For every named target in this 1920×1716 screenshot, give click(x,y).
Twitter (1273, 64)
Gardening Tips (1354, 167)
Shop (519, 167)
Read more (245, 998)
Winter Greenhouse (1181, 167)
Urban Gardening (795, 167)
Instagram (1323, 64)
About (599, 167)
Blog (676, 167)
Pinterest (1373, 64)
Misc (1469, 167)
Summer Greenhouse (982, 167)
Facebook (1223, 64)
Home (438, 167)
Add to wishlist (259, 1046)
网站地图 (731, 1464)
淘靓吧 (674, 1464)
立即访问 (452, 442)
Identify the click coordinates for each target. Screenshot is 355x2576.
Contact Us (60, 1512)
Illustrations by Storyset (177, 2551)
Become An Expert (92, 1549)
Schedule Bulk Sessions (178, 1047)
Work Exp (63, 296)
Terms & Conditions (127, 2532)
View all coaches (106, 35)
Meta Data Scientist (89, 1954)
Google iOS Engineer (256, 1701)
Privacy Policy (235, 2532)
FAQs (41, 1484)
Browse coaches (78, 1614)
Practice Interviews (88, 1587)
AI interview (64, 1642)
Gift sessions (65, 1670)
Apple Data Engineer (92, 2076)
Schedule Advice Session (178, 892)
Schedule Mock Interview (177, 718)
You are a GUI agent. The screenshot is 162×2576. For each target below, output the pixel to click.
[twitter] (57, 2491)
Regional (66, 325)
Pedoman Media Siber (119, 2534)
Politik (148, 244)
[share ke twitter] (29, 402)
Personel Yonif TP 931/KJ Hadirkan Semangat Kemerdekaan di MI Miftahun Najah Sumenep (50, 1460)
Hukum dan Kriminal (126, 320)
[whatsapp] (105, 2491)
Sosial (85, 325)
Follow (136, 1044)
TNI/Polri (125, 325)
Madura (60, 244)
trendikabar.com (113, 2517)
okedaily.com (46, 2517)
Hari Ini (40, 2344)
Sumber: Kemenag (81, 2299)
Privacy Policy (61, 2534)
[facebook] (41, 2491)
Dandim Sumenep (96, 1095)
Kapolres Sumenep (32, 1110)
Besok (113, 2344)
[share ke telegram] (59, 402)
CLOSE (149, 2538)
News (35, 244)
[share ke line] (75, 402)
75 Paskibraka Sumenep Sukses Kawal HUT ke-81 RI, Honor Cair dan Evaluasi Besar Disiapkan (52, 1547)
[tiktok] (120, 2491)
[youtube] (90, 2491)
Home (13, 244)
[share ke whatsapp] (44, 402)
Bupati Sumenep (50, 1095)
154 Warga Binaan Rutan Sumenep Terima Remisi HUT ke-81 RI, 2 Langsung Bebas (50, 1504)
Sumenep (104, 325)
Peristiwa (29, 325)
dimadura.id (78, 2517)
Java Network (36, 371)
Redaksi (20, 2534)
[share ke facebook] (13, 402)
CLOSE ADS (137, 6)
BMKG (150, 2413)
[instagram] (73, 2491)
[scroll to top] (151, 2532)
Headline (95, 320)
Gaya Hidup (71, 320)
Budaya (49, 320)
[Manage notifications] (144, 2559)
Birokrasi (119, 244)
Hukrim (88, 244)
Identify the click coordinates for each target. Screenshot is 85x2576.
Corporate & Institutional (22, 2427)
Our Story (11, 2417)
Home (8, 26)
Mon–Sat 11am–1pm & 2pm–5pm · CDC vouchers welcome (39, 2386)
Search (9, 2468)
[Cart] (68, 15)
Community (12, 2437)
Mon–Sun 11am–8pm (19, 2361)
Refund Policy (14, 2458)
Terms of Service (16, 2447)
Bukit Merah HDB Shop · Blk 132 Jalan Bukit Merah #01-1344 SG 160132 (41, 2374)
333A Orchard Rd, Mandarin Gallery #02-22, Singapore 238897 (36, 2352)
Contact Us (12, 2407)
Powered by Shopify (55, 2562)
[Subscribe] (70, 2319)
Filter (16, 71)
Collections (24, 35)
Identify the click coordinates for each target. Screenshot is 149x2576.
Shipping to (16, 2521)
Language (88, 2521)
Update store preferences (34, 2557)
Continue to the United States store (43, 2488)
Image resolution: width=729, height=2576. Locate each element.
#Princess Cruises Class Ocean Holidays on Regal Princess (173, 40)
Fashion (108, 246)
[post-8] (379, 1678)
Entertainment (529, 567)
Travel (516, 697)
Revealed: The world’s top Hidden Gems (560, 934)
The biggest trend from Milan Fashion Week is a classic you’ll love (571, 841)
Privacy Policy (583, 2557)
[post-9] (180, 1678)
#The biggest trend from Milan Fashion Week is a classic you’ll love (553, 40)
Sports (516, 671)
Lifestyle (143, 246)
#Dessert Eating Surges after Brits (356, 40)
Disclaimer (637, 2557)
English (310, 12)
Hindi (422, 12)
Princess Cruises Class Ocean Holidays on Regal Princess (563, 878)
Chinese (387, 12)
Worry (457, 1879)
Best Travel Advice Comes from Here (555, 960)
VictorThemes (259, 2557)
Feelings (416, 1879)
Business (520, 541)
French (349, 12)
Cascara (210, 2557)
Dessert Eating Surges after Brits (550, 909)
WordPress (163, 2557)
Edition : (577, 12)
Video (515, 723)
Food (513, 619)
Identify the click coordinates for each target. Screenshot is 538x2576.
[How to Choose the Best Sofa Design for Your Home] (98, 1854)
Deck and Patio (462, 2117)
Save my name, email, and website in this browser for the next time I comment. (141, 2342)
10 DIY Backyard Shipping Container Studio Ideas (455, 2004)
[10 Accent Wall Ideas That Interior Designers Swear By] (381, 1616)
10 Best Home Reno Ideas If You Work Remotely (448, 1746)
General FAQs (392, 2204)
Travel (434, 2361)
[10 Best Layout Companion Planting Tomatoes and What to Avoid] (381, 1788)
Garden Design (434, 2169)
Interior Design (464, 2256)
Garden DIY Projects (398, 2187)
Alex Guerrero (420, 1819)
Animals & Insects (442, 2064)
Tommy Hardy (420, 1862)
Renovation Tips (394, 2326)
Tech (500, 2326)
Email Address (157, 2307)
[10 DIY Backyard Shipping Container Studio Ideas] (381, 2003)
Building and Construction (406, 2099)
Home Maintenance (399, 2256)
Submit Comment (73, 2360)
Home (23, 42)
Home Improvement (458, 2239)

**ACTIVITY**
Please reproduce the entire listing. Keep it identical.

**RESPONSE BOX**
For every named target in this 1920×1716 screenshot, give click(x,y).
Twitter (1273, 64)
Gardening Tips (1354, 167)
Shop (519, 167)
Read more (245, 998)
Winter Greenhouse (1181, 167)
Urban Gardening (795, 167)
Instagram (1323, 64)
About (599, 167)
Blog (676, 167)
Pinterest (1373, 64)
Misc (1469, 167)
Summer Greenhouse (982, 167)
Facebook (1223, 64)
Home (438, 167)
Add to wishlist (259, 1046)
网站地图 (731, 1464)
淘靓吧 (674, 1464)
立即访问 (452, 442)
Identify the click coordinates for each target. Screenshot is 355x2576.
Contact Us (60, 1512)
Illustrations by Storyset (177, 2551)
Become An Expert (92, 1549)
Schedule Bulk Sessions (178, 1047)
Work Exp (63, 296)
Terms & Conditions (127, 2532)
View all coaches (106, 35)
Meta Data Scientist (89, 1954)
Google iOS Engineer (256, 1701)
Privacy Policy (235, 2532)
FAQs (41, 1484)
Browse coaches (78, 1614)
Practice Interviews (88, 1587)
AI interview (64, 1642)
Gift sessions (65, 1670)
Apple Data Engineer (92, 2076)
Schedule Advice Session (178, 892)
Schedule Mock Interview (177, 718)
You are a GUI agent. The screenshot is 162×2576. For each target below, output the pixel to click.
[twitter] (57, 2491)
Regional (66, 325)
Pedoman Media Siber (119, 2534)
Politik (148, 244)
[share ke twitter] (29, 402)
Personel Yonif TP 931/KJ Hadirkan Semangat Kemerdekaan di MI Miftahun Najah Sumenep (50, 1460)
Hukum dan Kriminal (126, 320)
[whatsapp] (105, 2491)
Sosial (85, 325)
Follow (136, 1044)
TNI/Polri (125, 325)
Madura (60, 244)
trendikabar.com (113, 2517)
okedaily.com (46, 2517)
Hari Ini (40, 2344)
Sumber: Kemenag (81, 2299)
Privacy Policy (61, 2534)
[facebook] (41, 2491)
Dandim Sumenep (96, 1095)
Kapolres Sumenep (32, 1110)
Besok (113, 2344)
[share ke telegram] (59, 402)
CLOSE (149, 2538)
News (35, 244)
[share ke line] (75, 402)
75 Paskibraka Sumenep Sukses Kawal HUT ke-81 RI, Honor Cair dan Evaluasi Besar Disiapkan (52, 1547)
[tiktok] (120, 2491)
[youtube] (90, 2491)
Home (13, 244)
[share ke whatsapp] (44, 402)
Bupati Sumenep (50, 1095)
154 Warga Binaan Rutan Sumenep Terima Remisi HUT ke-81 RI, 2 Langsung Bebas (50, 1504)
Sumenep (104, 325)
Peristiwa (29, 325)
dimadura.id (78, 2517)
Java Network (36, 371)
Redaksi (20, 2534)
[share ke facebook] (13, 402)
CLOSE ADS (137, 6)
BMKG (150, 2413)
[instagram] (73, 2491)
[scroll to top] (151, 2532)
Headline (95, 320)
Gaya Hidup (71, 320)
Budaya (49, 320)
[Manage notifications] (144, 2559)
Birokrasi (119, 244)
Hukrim (88, 244)
Identify the click coordinates for each target. Screenshot is 85x2576.
Corporate & Institutional (22, 2427)
Our Story (11, 2417)
Home (8, 26)
Mon–Sat 11am–1pm & 2pm–5pm · CDC vouchers welcome (39, 2386)
Search (9, 2468)
[Cart] (68, 15)
Community (12, 2437)
Mon–Sun 11am–8pm (19, 2361)
Refund Policy (14, 2458)
Terms of Service (16, 2447)
Bukit Merah HDB Shop · Blk 132 Jalan Bukit Merah #01-1344 SG 160132 (41, 2374)
333A Orchard Rd, Mandarin Gallery #02-22, Singapore 238897 (36, 2352)
Contact Us (12, 2407)
Powered by Shopify (55, 2562)
[Subscribe] (70, 2319)
Filter (16, 71)
Collections (24, 35)
Identify the click coordinates for each target. Screenshot is 149x2576.
Shipping to (16, 2521)
Language (88, 2521)
Update store preferences (34, 2557)
Continue to the United States store (43, 2488)
Image resolution: width=729, height=2576. Locate each element.
#Princess Cruises Class Ocean Holidays on Regal Princess (173, 40)
Fashion (108, 246)
[post-8] (379, 1678)
Entertainment (529, 567)
Travel (516, 697)
Revealed: The world’s top Hidden Gems (560, 934)
The biggest trend from Milan Fashion Week is a classic you’ll love (571, 841)
Privacy Policy (583, 2557)
[post-9] (180, 1678)
#The biggest trend from Milan Fashion Week is a classic you’ll love (553, 40)
Sports (516, 671)
Lifestyle (143, 246)
#Dessert Eating Surges after Brits (356, 40)
Disclaimer (637, 2557)
English (310, 12)
Hindi (422, 12)
Princess Cruises Class Ocean Holidays on Regal Princess (563, 878)
Chinese (387, 12)
Worry (457, 1879)
Best Travel Advice Comes from Here (555, 960)
VictorThemes (259, 2557)
Feelings (416, 1879)
Business (520, 541)
French (349, 12)
Cascara (210, 2557)
Dessert Eating Surges after Brits (550, 909)
WordPress (163, 2557)
Edition : (577, 12)
Video (515, 723)
Food (513, 619)
Identify the click coordinates for each target. Screenshot is 538x2576.
[How to Choose the Best Sofa Design for Your Home] (98, 1854)
Deck and Patio (462, 2117)
Save my name, email, and website in this browser for the next time I comment. (141, 2342)
10 DIY Backyard Shipping Container Studio Ideas (455, 2004)
[10 Accent Wall Ideas That Interior Designers Swear By] (381, 1616)
10 Best Home Reno Ideas If You Work Remotely (448, 1746)
General FAQs (392, 2204)
Travel (434, 2361)
[10 Best Layout Companion Planting Tomatoes and What to Avoid] (381, 1788)
Garden Design (434, 2169)
Interior Design (464, 2256)
Garden DIY Projects (398, 2187)
Alex Guerrero (420, 1819)
Animals & Insects (442, 2064)
Tommy Hardy (420, 1862)
Renovation Tips (394, 2326)
Tech (500, 2326)
Email Address (157, 2307)
[10 DIY Backyard Shipping Container Studio Ideas] (381, 2003)
Building and Construction (406, 2099)
Home Maintenance (399, 2256)
Submit Comment (73, 2360)
Home (23, 42)
Home Improvement (458, 2239)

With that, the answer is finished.